■ ASSIGNMENT
Scan the entries line by line and return those with "agent".

__________

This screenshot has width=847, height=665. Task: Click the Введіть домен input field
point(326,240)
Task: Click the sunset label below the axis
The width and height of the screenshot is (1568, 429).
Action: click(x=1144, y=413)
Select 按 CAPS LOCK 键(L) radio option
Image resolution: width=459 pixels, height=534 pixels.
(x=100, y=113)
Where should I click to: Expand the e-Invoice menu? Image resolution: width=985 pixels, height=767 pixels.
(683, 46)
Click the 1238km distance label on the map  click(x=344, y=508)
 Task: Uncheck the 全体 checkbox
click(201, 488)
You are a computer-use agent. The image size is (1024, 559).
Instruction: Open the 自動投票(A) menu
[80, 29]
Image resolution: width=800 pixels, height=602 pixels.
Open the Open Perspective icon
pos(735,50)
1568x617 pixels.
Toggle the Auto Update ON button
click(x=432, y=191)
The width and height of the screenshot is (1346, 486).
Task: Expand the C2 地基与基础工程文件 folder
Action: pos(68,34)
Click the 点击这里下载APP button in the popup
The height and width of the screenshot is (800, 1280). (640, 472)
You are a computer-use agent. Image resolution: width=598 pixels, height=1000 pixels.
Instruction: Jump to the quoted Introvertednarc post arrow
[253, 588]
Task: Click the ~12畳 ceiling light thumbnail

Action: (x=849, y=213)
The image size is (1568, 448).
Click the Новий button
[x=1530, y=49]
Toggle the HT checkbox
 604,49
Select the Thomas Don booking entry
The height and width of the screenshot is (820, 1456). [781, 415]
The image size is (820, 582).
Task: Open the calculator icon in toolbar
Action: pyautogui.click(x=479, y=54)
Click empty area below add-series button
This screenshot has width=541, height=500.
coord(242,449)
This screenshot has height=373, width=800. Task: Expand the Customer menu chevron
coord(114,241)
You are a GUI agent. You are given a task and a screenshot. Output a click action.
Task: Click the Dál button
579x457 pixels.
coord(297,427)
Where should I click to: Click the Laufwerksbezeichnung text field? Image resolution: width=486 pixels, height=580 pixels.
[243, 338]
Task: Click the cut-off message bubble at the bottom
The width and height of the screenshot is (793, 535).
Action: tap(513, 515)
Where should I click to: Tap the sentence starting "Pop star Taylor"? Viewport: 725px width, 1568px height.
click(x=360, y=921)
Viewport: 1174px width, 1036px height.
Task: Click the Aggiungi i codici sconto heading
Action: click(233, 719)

__________

■ ANSWER BELOW
You are a computer-use agent. The image size is (1024, 559).
You are a computer-use agent. Image resolution: width=598 pixels, height=1000 pixels.
You are a GUI agent. You are given a task and a screenshot. Output a click action.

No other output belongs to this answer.